BBC, bu yorumu “provokatif” olarak nitelendirirken, “Daily Express” gazetesi ise yaşananları “sert” olarak değerlendirdi. AFP’nin bildirdiğine göre, “Independent” gazetesinde May’ın “ihanete” uğradığı Salzburg zirvesinden sonra Donald Tusk’un “yaraya bıçak bastığı” ifade edildi.
“İngiliz nezaketini zayıflık olarak algılamayın”
Hunt, “İngiliz nezaketini zayıflık olarak algılamayın. Bizi zor bir duruma sokarsanız, tutumlarımızda ısrarcı olacağız” ifadelerini kullandı. Müzakerelerin “karşılıklı saygı” atmosferinde sürdürülmesi için çağrıda bulunan Hunt, “AB’nin farklı bir yaklaşımını görmemiz gerekiyor” dedi. Müzakerelerin nihai sonucu hakkındaki görüşü ve Londra ile Brüksel’in Kanada ile varılan anlaşmaya benzer bir serbest ticaret anlaşması imzalama olasılığı hakkındaki bir soruya cevap olarak Hunt, “Hiçbir şeyi uzak görmüyorum” demekle yetindi.
İngiliz siyasi sınıfı, Avrupa’nın müzakeredeki üslubunu kınama konusunda birleşirken, mevcut hükümetin devam etmesini tehdit eden keskin iç bölünmelere de sahip gibi görünüyor. “The Telegraph” gazetesi dün, bazı hükümet üyelerinin May’den istifa tehdidi altında AB’den ayrılmaya yönelik alternatif bir plan isteyeceğini bildirdi.
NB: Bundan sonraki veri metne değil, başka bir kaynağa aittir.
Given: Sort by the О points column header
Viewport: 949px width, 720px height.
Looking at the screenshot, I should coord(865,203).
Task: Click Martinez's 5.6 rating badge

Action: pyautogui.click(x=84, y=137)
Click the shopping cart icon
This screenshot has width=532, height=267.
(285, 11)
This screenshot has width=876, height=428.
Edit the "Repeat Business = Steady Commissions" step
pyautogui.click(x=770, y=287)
Bakanların, yarınki kabine toplantısında “Chequers Planı” olarak bilinen teklif için alternatif bir plan isteyeceklerini belirtti.
Kriz derinleşiyor
“The Telegraph” gazetesi, Çalışma ve Emeklilik Bakanı Esther McVey’in yeni bir teklif sunulmaması halinde Pazartesi günkü toplantından geri çekilebileceğine yönelik “spekülasyonlar” olduğunu söyledi. Aynı zamanda, arkadaşlarının istifa edeceğini inkar etmesine rağmen, Uluslararası Kalkınma Bakanı Penny Mordaunt’un istifa etmesi olasılığına yönelik beklentilerin de olduğunu belirtti.
Gazete ayrıca, İçişleri Bakanı Sacid Cavid’in, İngiltere’nin ticaret anlaşmaları imzalamasını kolaylaştıracak bir anlaşmaya varmaktan yana olduğunu ve istifa etmesinin söz konusu olmadığını kaydetti.
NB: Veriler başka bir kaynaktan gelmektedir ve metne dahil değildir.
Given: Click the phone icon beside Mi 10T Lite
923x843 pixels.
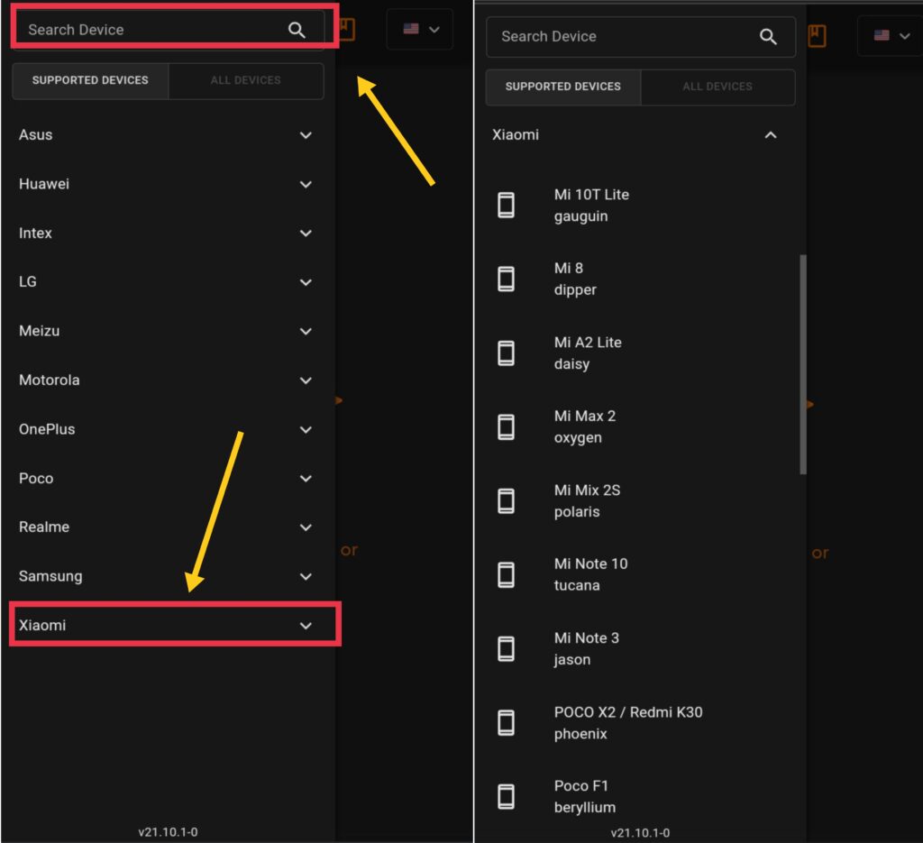Looking at the screenshot, I should 506,205.
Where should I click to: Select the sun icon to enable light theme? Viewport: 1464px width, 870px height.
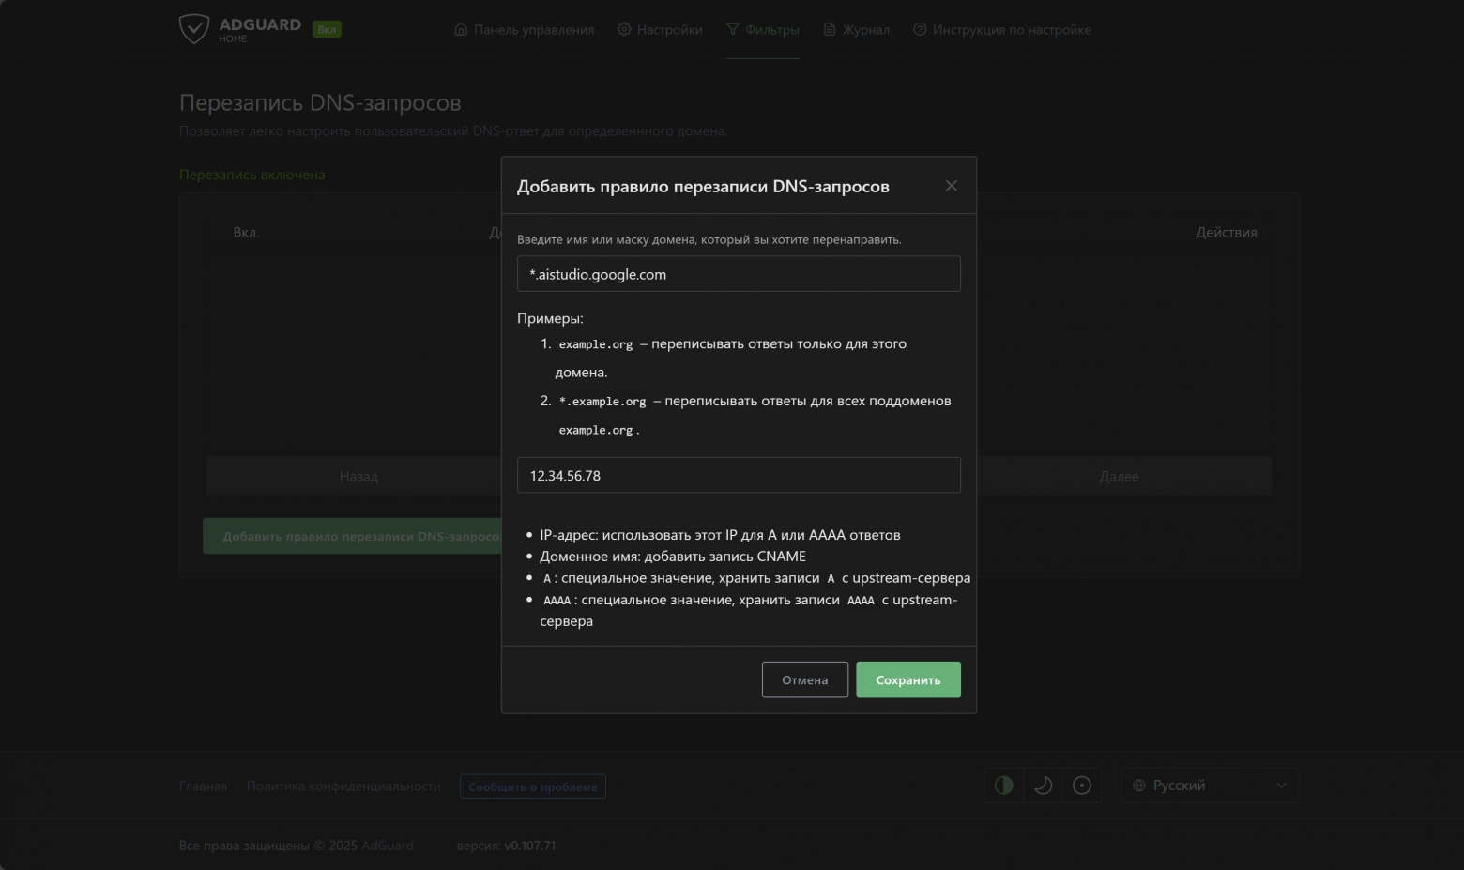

Bunların yanı sıra, Fransa’nın AB Bakanı Nathalie Loiseau dün, İngiltere’nin AB’den çıkışının “AB’nin çöküşü anlamına gelmediğini söyledi. “France Info” radyosuna konuşan Loiseau, “Geriye kalan AB üyesi 27 ülke, İngiltere ile gelecekte iyi bir anlaşma ve güvenilir bir ilişki kurmak istediklerini belirterek birleşti. Ancak Avrupa Birliği aleyhine değil. İngiltere’nin referandumla aldığı Brexit kararı saygı duyduğumuz bir tercih. Ancak bu, Avrupa Birliği’nin çöküşü veya dağılması anlamına gelmiyor” dedi.
Loiseau’nun bu açıklamaları, May’ın müzakerelerin “çıkmaza girdiğini” ve AB liderlerinin tekliflerini reddetmelerinin “kabul edilemez” olduğunu söylemesine bir cevap olarak geldi.
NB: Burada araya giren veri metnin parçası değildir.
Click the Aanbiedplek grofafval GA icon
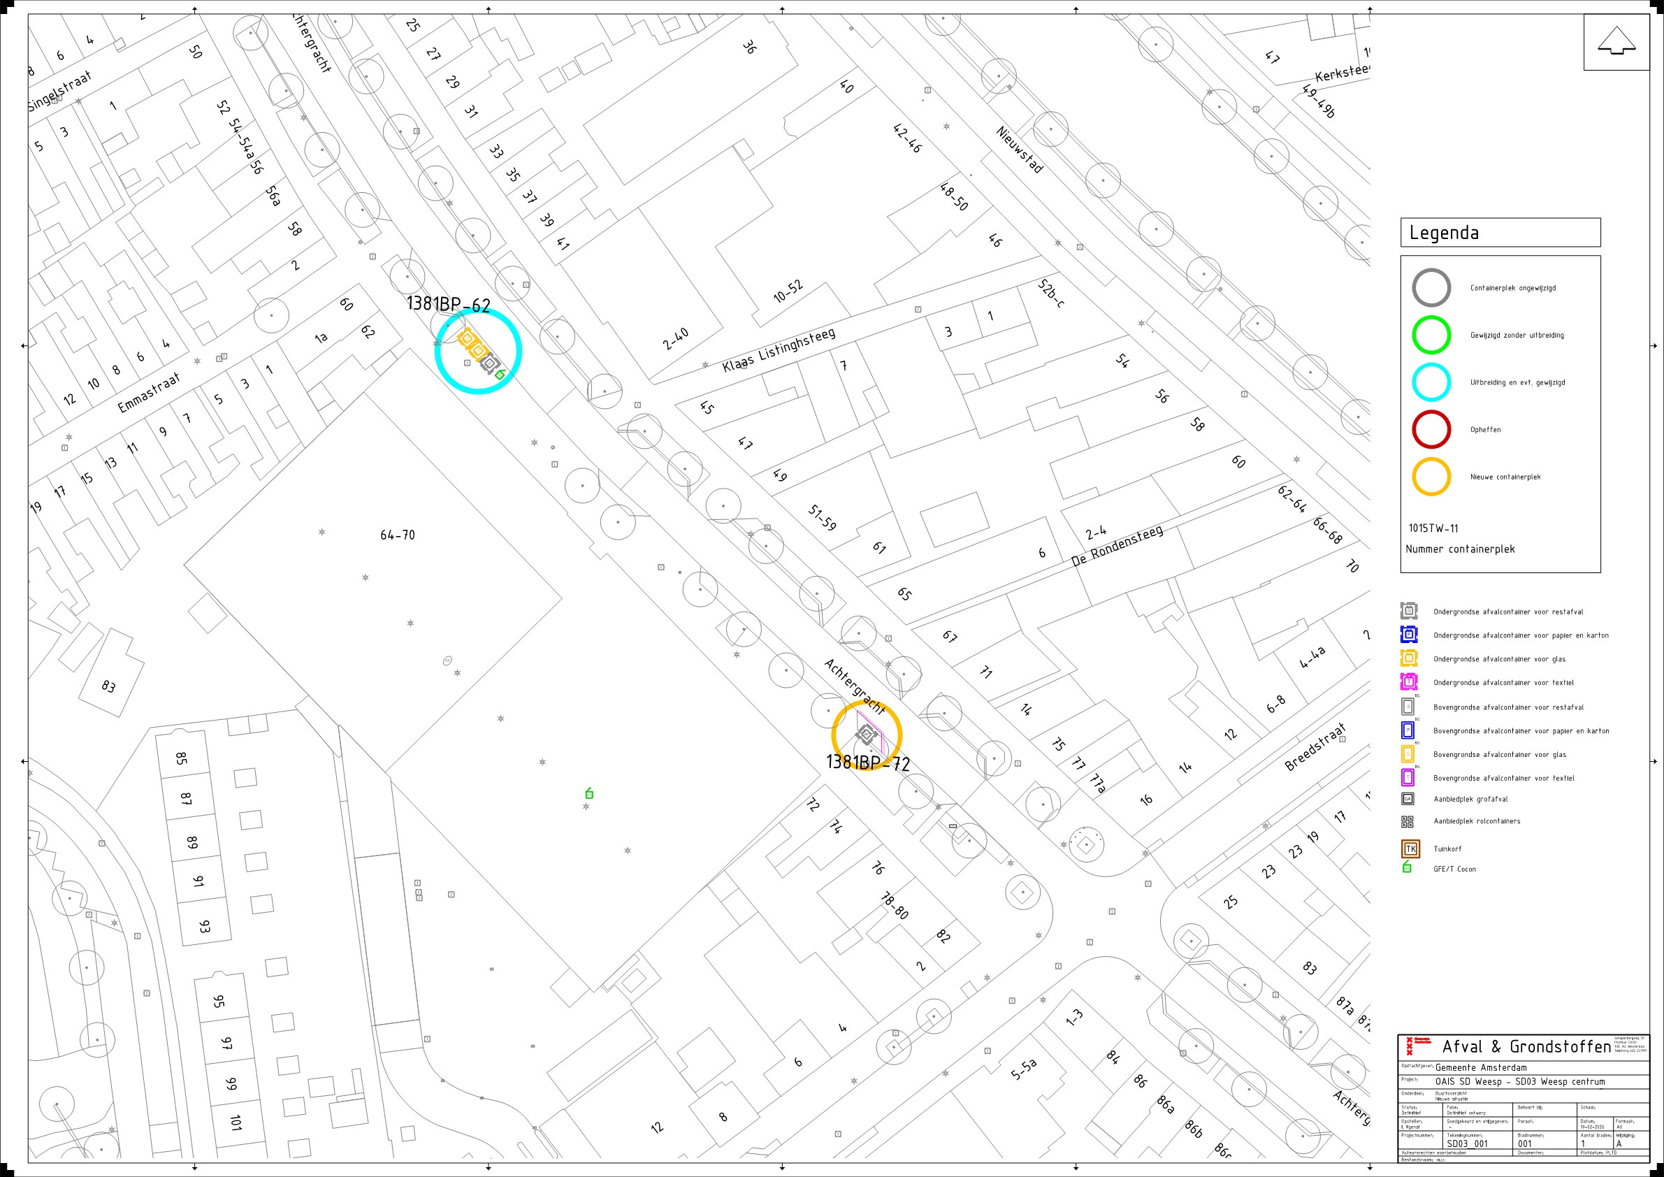The height and width of the screenshot is (1177, 1664). [1407, 799]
Loiseau, orta yola ulaşma ihtimaline inandığını söylerken, “Anlaşmaya varmadığımızı düşünün. Biz buna da hazırlanmak zorundayız” ifadelerini kullandı. AB Bakanı ayrıca, “Eurostar treninin Paris’in kuzeyindeki bir istasyona ulaşamayacağı veya bir İngiliz uçağının bir Fransız havaalanına inmeyeceği fikri, kaçınmak istediğimiz şeydir. Fakat böyle şeyler kendiliğinden ele alınmaz, ancak onlar için hazırlıklı olunmalıdır. AB’den ayrılan İngiltere, üye bir devletin düzenlemeleri, kısıtlamaları ve gerekli taahhütleri olmaksızın, üye olduğu zamanki gibi AB’nin tüm avantajlarına sahip olamaz” açıklamasında bulundu.